Since its introduction in 1965, the Canada Pension Plan has been a mandatory savings program, with contributions shared between employees and employers (self-employed individuals pay both).
It was originally designed to replace 25 per cent of an individual's pensionable earnings. Funds are managed by the Canada Pension Plan Investment Board, which, according to its website, is among the 10 largest in the world.
In June 2016, the federal and provincial finance ministers reached an agreement to enhance the Canada Pension Plan. Those changes begin taking effect this year. For those who are already retired and collecting CPP, these changes largely will not affect you.
Why the change?
Overall, studies have shown that Canadians are savings less for their retirement. There are also fewer pensions being offered in todays' workplace. Statistics Canada showed that only 37.5 per cent of Canadian workers were covered by a pension plan in 2016, compared to 46 per cent in 1977.
What are the changes?
1. The main enhancement increases retirement benefit from 25 per cent, up to 33 per cent. The current maximum annual benefit is approximately $13,110 and would be increased to nearly $20,000.
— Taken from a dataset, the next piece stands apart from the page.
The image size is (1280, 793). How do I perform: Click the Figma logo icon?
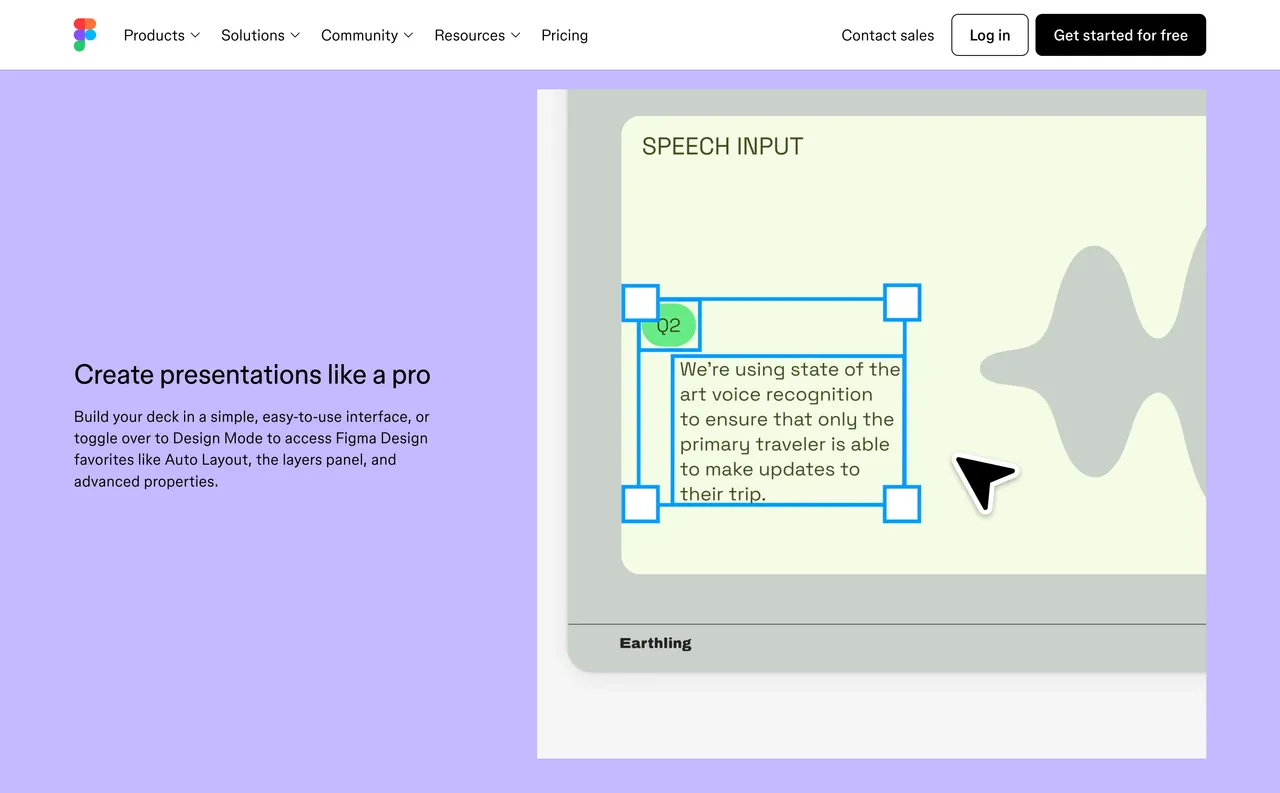pyautogui.click(x=84, y=34)

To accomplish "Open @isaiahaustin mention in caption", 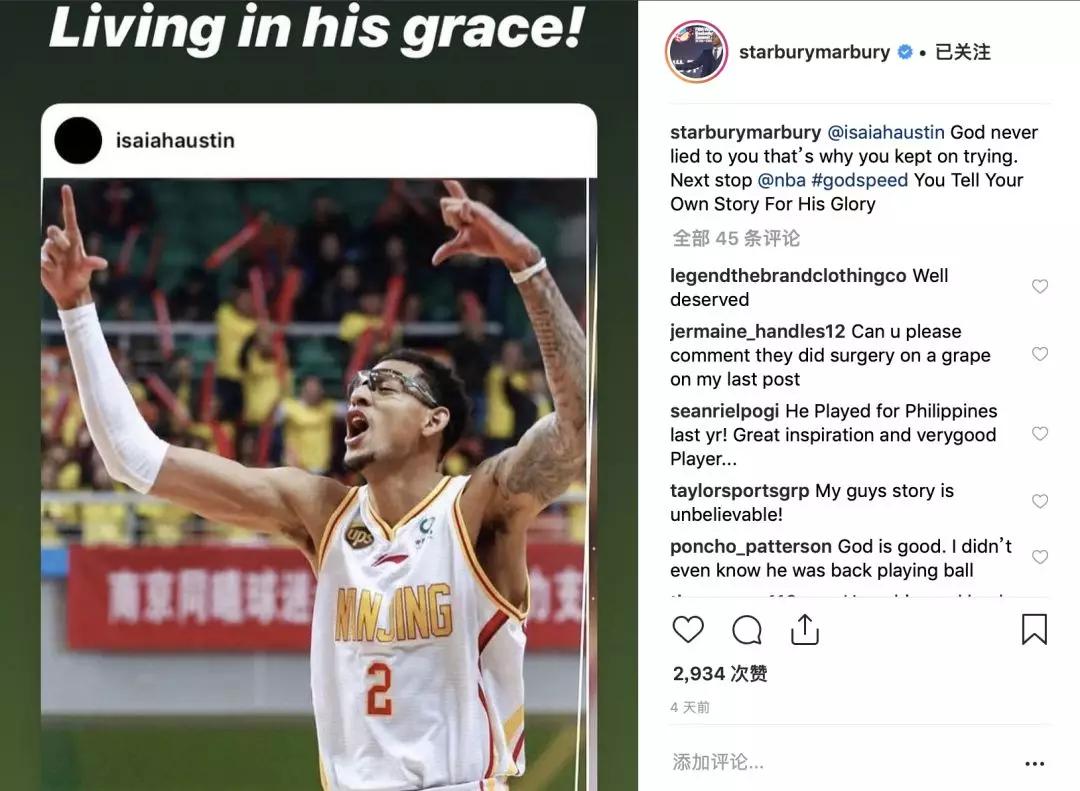I will pos(885,132).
2. The upper limit for earnings will also be increased by 14 per cent and introduces a concept referred to as the yearly additional maximum pensionable earnings. This amount is projected to be around $82,700 by the year 2025.
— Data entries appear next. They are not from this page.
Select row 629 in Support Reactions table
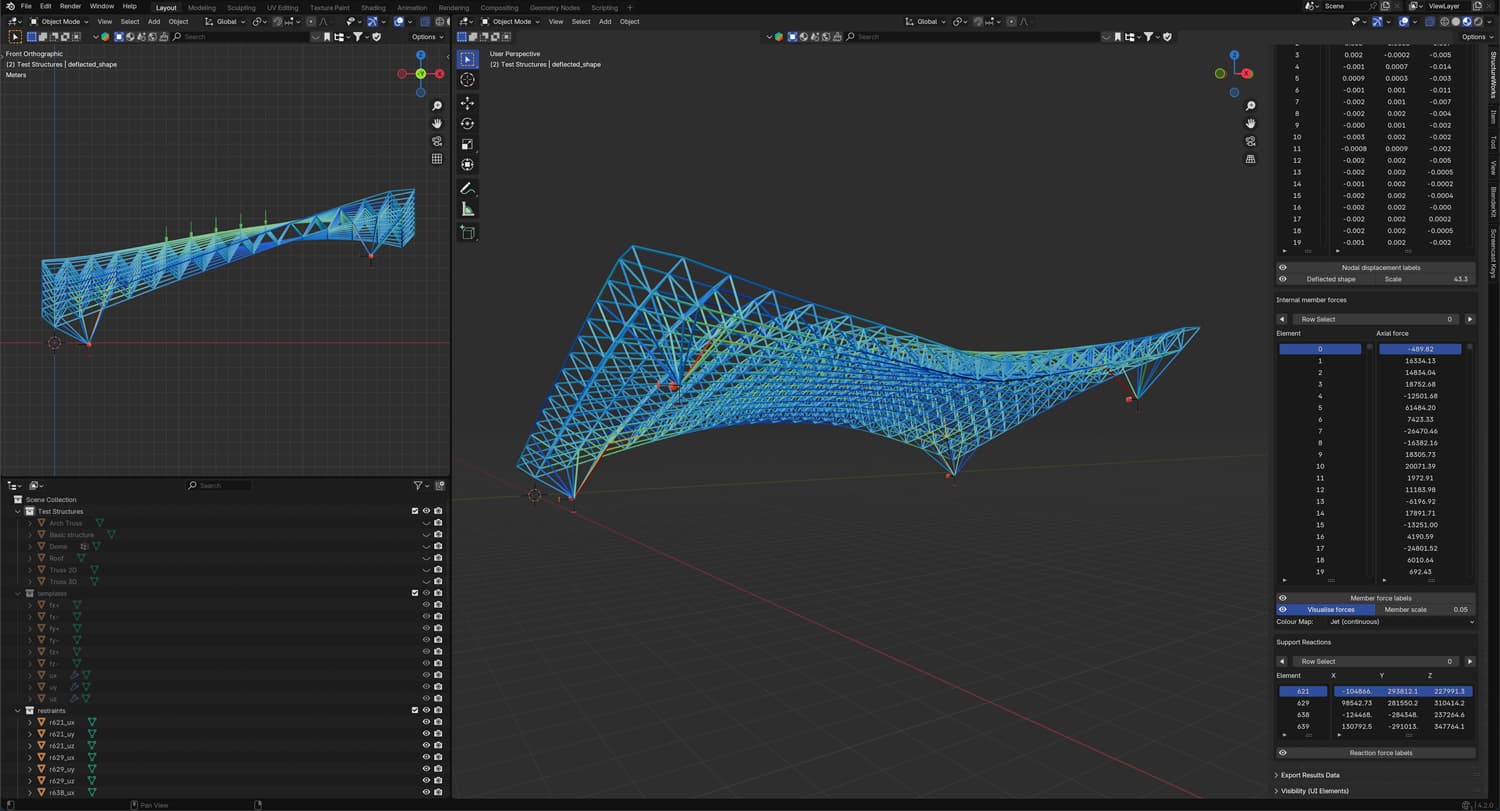This screenshot has height=811, width=1500. [1303, 703]

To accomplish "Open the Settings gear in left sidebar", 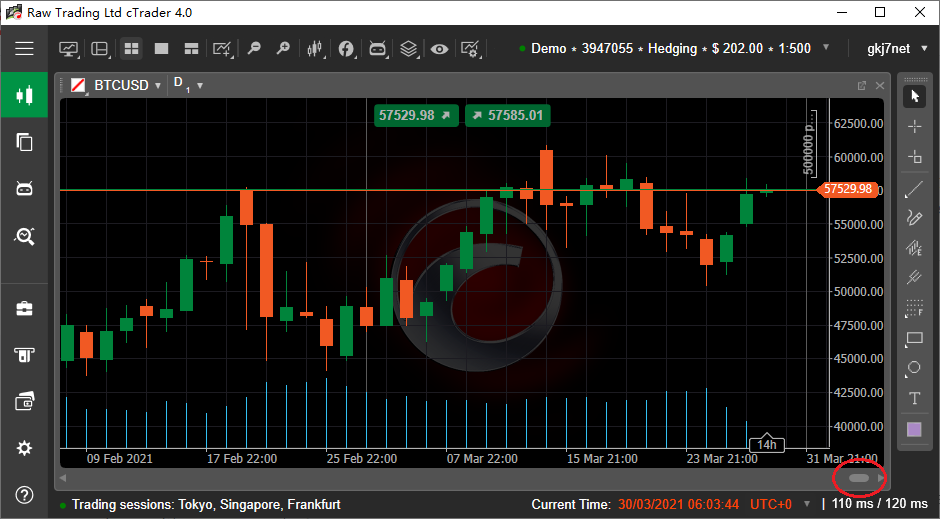I will pos(24,448).
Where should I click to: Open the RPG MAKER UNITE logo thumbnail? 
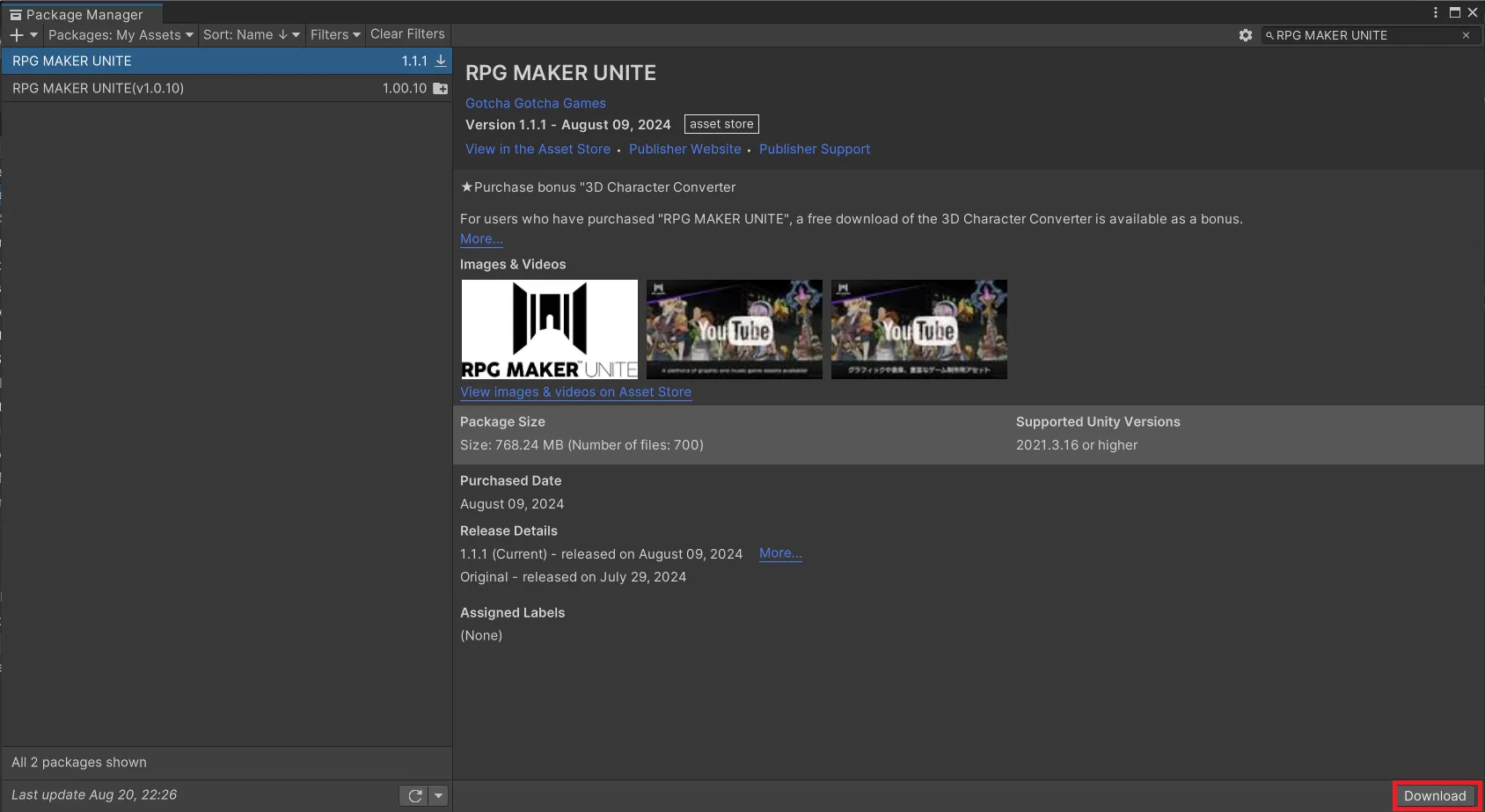pyautogui.click(x=549, y=329)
3. To fund the enhanced benefits, employee and employer contributions will gradually increase over seven years, starting this year. Full implementation is expected to by 2025.
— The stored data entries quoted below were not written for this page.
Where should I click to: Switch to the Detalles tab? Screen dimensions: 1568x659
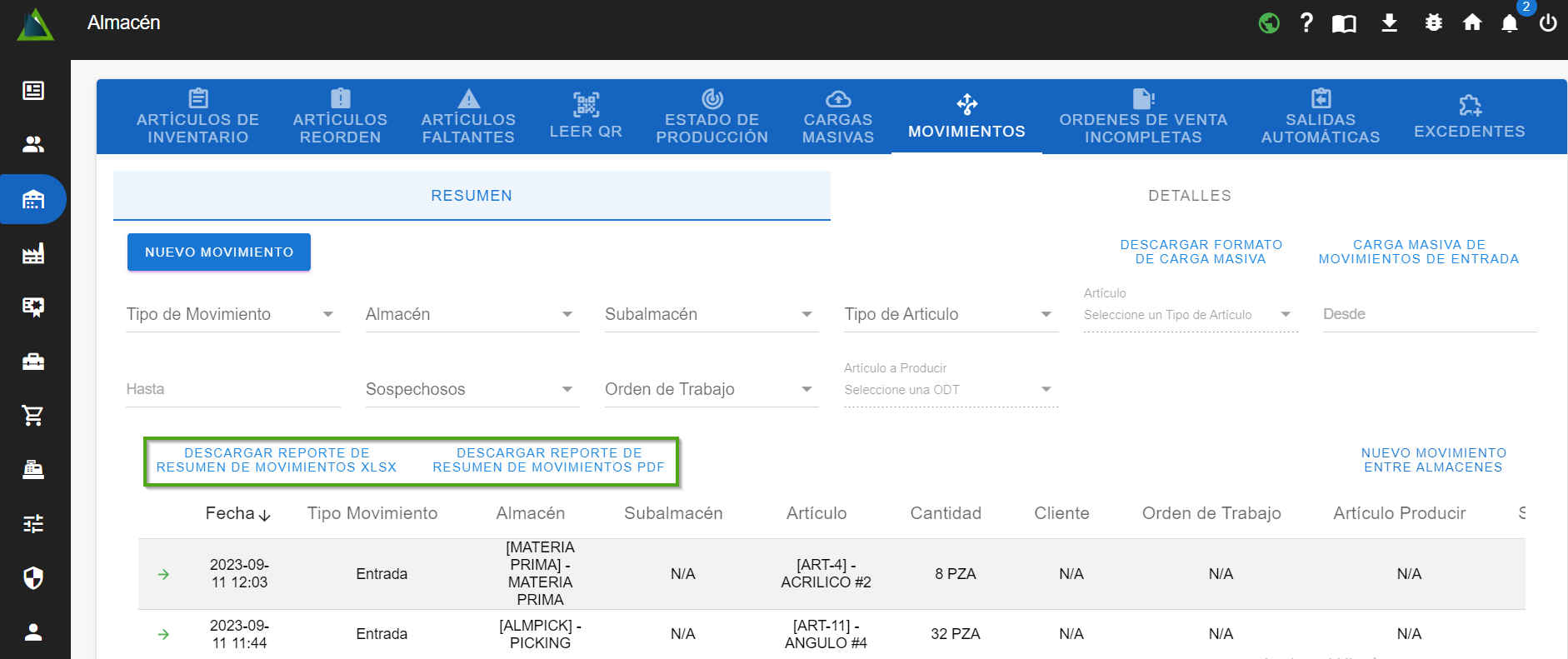pyautogui.click(x=1189, y=196)
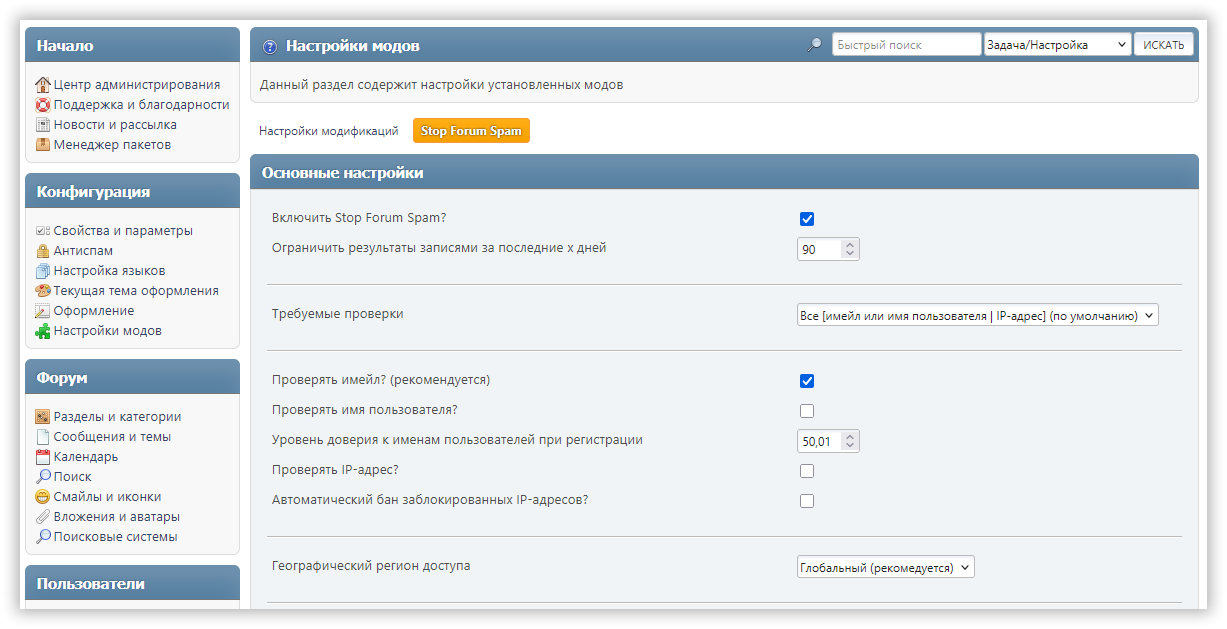This screenshot has width=1227, height=629.
Task: Open the Задача/Настройка search scope dropdown
Action: pyautogui.click(x=1057, y=45)
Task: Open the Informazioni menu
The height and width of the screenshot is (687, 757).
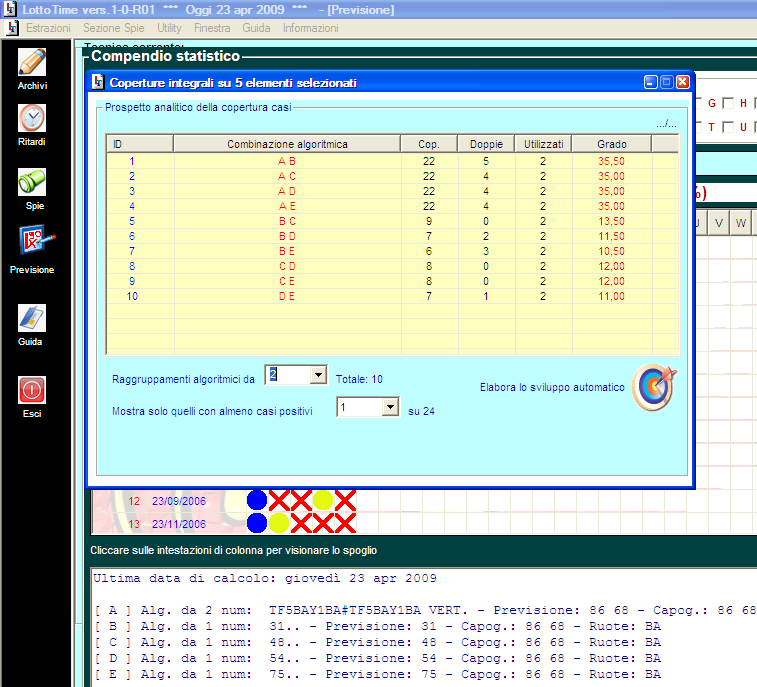Action: tap(310, 28)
The phase-in period is intended to make it easier for employees, employers and self-employed individuals to adjust to the increased contribution amounts. For example, an individual with earnings of $54,900 will contribute approximately an additional $6 per month in 2019. By the end of the phase-in period, this will increase to roughly $43 per month.
Each year of contributing to the enhanced CPP will allow Canadians to accumulate partial additional benefits. This also applies to the CPP post-retirement benefit where an individual is collecting CPP while continuing to work and contribute to CPP.
The table below outlines the two phases and changes to the CPP:
The calculations are complex to say the least, but overall this should be seen as a positive for Canadians. For more info on your CPP contributions and entitlement, please visit: servicescanadagc.ca.
Until next time, invest Well. Live Well.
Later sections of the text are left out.